The “fast radio bursts”, which puzzled space scientists for over ten years, were previously thought to have had emanated from within the Milky Way galaxy, but the astronomers now confirm that they are long-distance flashes from across the universe.
“These radio flashes must have enormous amounts of energy to be visible from over 3 billion light-years away,” said lead author Shami Chatterjee, lead researcher.
James Cordes, the George Feldstein Professor of Astronomy and Robert Wharton, doctoral student in astronomy who are part of team explain it to be from distant origin. Cordes said: “Now we can do real astrophysical analysis on the burst source and the galaxy that harbors it.”

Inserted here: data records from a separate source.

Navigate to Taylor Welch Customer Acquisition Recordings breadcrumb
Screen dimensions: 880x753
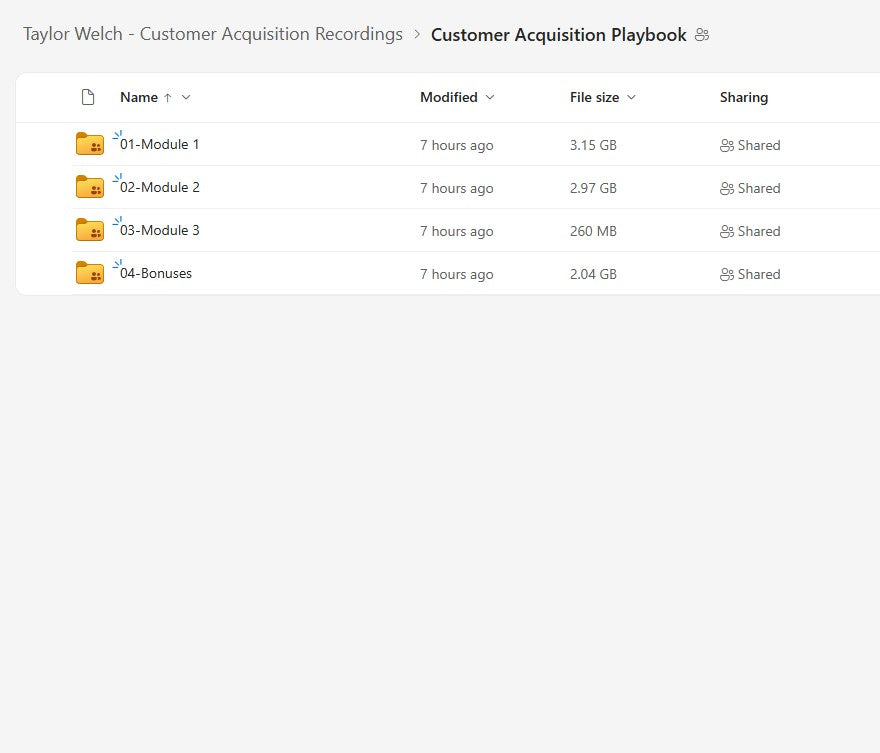[213, 34]
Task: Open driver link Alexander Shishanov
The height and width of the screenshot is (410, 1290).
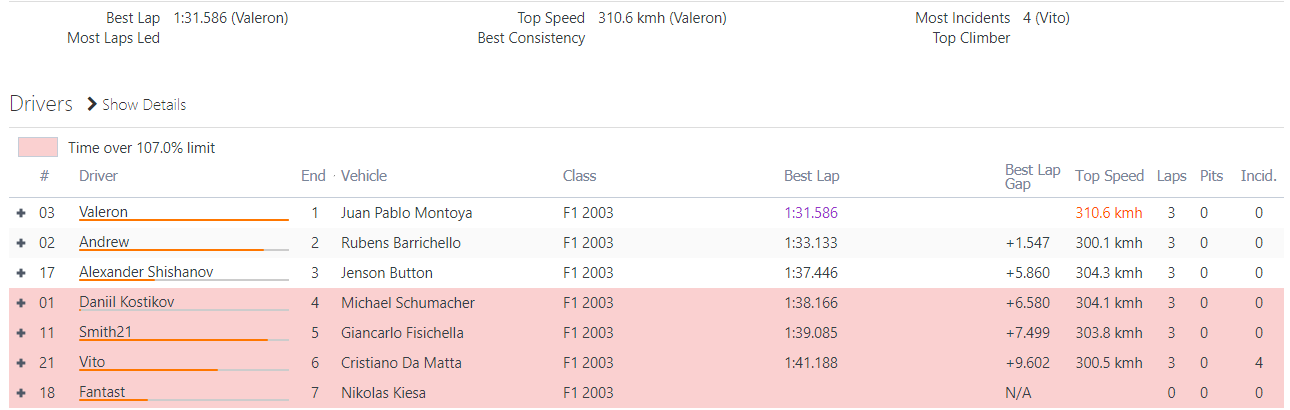Action: click(146, 272)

Fast radio bursts, or FRBs, were first seen about 10 years ago in November 2012, when Cornell astronomers using the Arecibo Observatory captured the first FRB – which lasted three one-thousandths of a second.
Laura Spitler discovered it as a postdoctoral researcher sifting through radio telescope data, called FRB 121102. Until then, only the Parkes Radio Telescope in New South Wales, Australia, had discovered some handful FRBs.

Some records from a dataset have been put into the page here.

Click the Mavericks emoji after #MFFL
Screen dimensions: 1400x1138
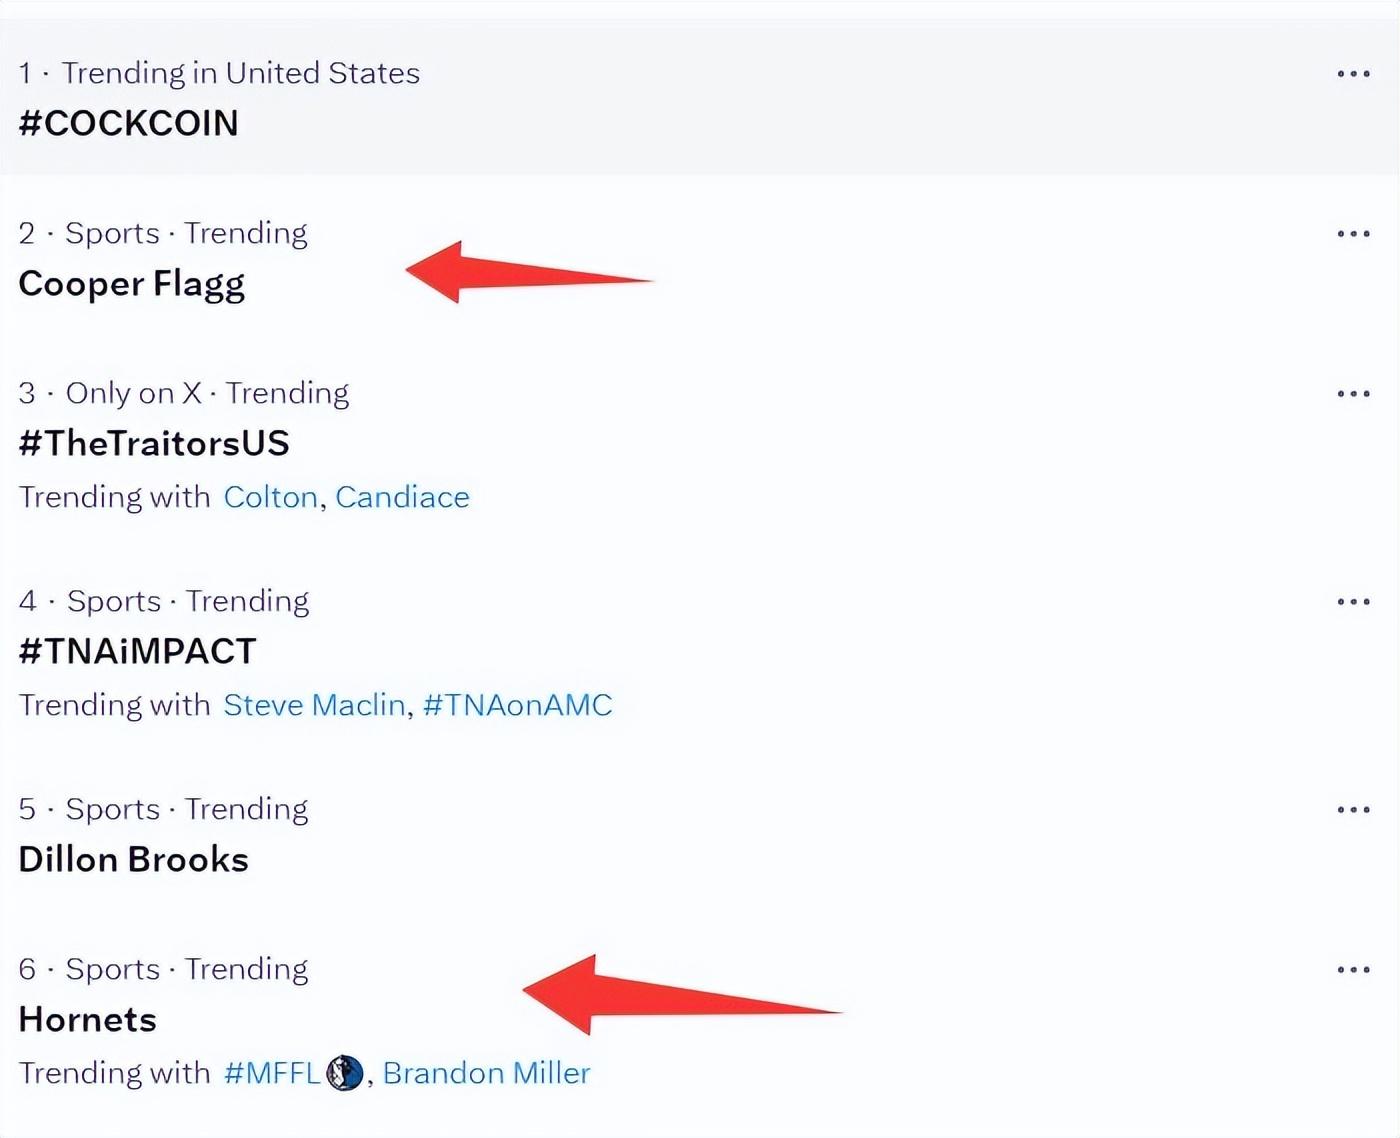tap(345, 1073)

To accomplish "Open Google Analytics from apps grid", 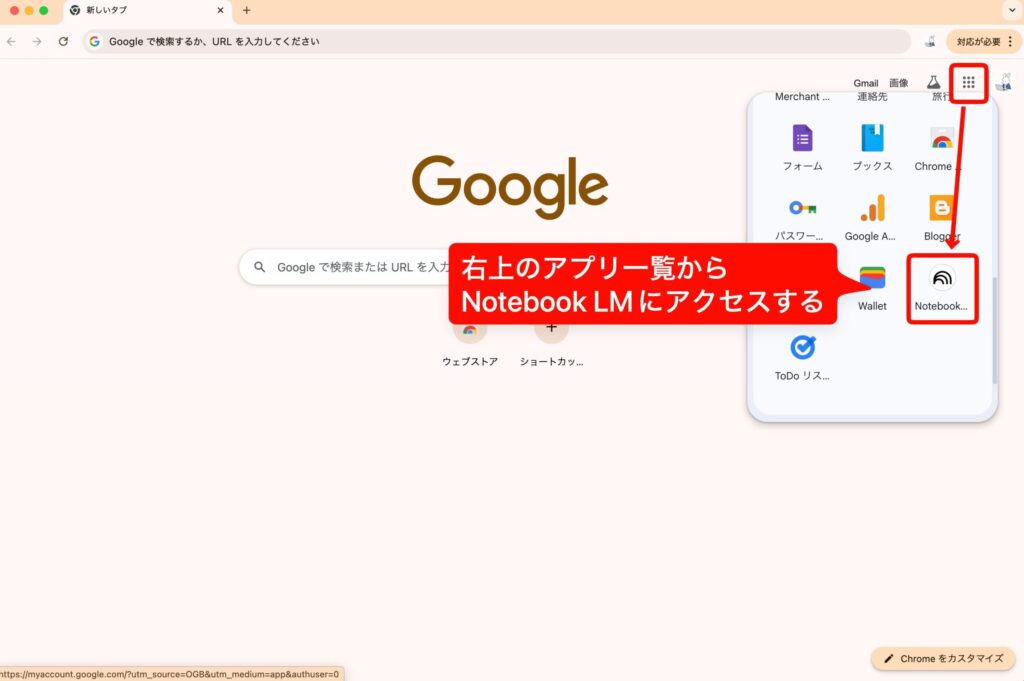I will (x=870, y=215).
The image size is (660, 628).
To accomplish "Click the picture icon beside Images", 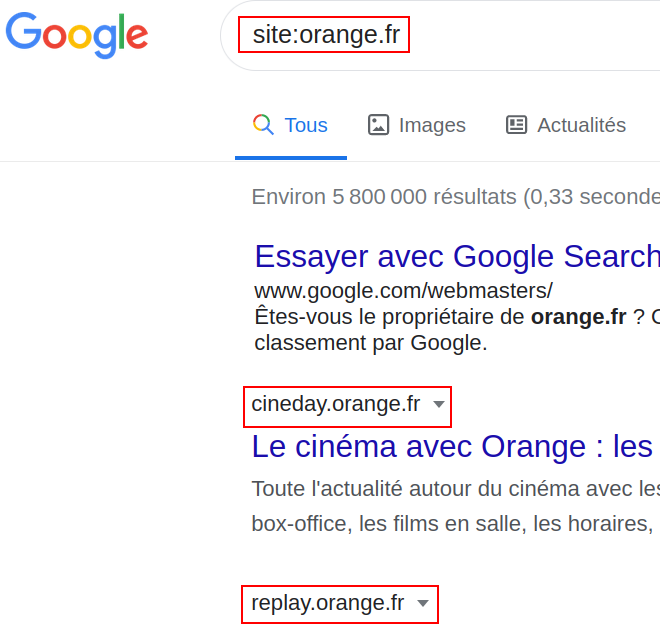I will pos(378,125).
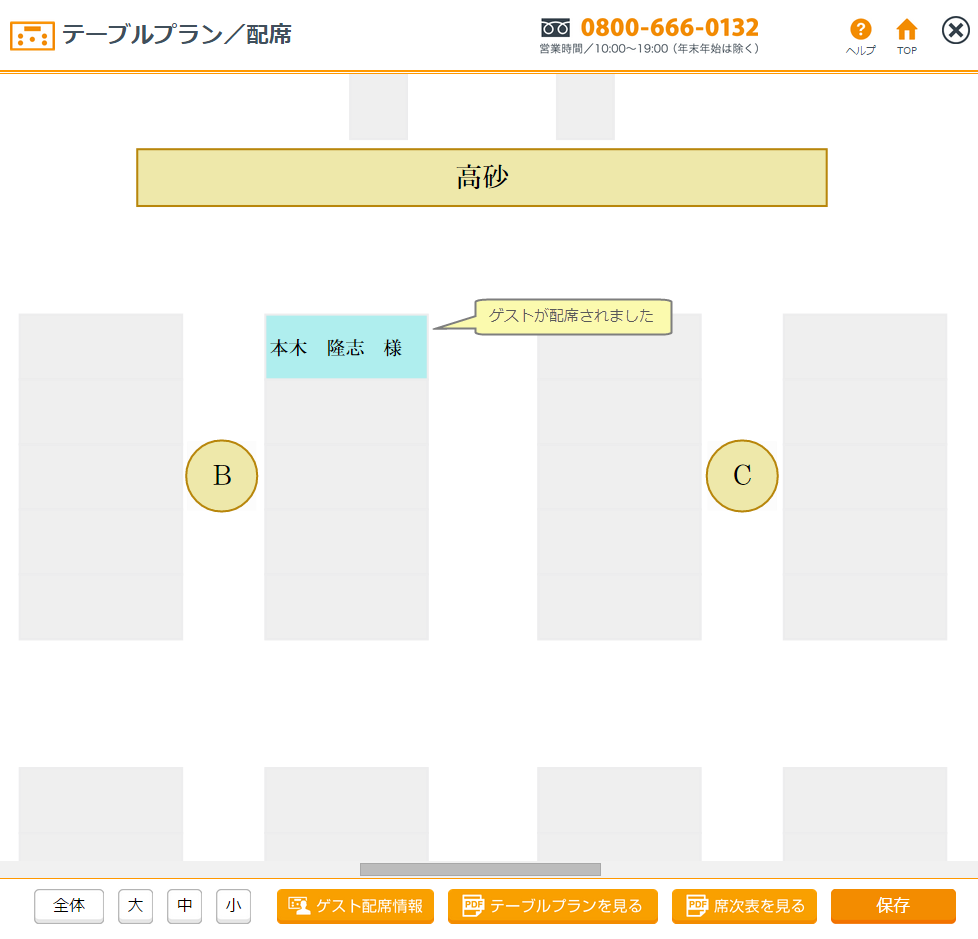Open 席次表を見る seating chart PDF
The height and width of the screenshot is (939, 978).
pos(745,906)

Rising just ahead of the winter constellation Orion, FRB 121102 – the one discovered at Arecibo – has a home in the pentagon-shaped constellation Auriga. “There’s a patch of the sky from which we’re getting this signal – and the patch of the sky is arc minutes in diameter. In that patch are hundreds of sources. Lots of stars, lots of galaxies, lots of stuff,” said Chatterjee.
Astronomers blended detective work with modern telescope technology, combing through terabytes of data. After 50 hours, they were able to hit the jackpot. “We caught the fast radio burst in the act,” said Chatterjee.
The astronomers used NASA’s Chandra X-ray satellite, Chile’s Atacama Large Millimeter/submillimeter Array, and the Gemini optical telescope in Mauna Kea, Hawaii. “With the Gemini telescope, this optical blob looks like a faint, faint, faint galaxy – and this faint, fuzzy blob corresponds with, smack onto, the radio source,” Chatterjee said.
Other telescopes around the world helped to plot the light spectrum. “It’s got a detectable signal of very particular colors of hydrogen, oxygen and other elements – but Doppler-shifted,” said Chatterjee, explaining about the shifting wavelengths.
What is the nature of the source? What powers these bursts and are there other ones that repeat? “We think it may be a magnetar – a newborn neutron star with a huge magnetic field, inside a supernova remnant or a pulsar wind nebula – somehow producing these prodigious pulses,” said Chatterjee. “Or, it may be an active galactic nucleus of a dwarf galaxy. That would be novel. Or, it may be a combination of those two ideas – explaining why what we’re seeing may be somewhat rare.”
The report has been published in the journal Nature.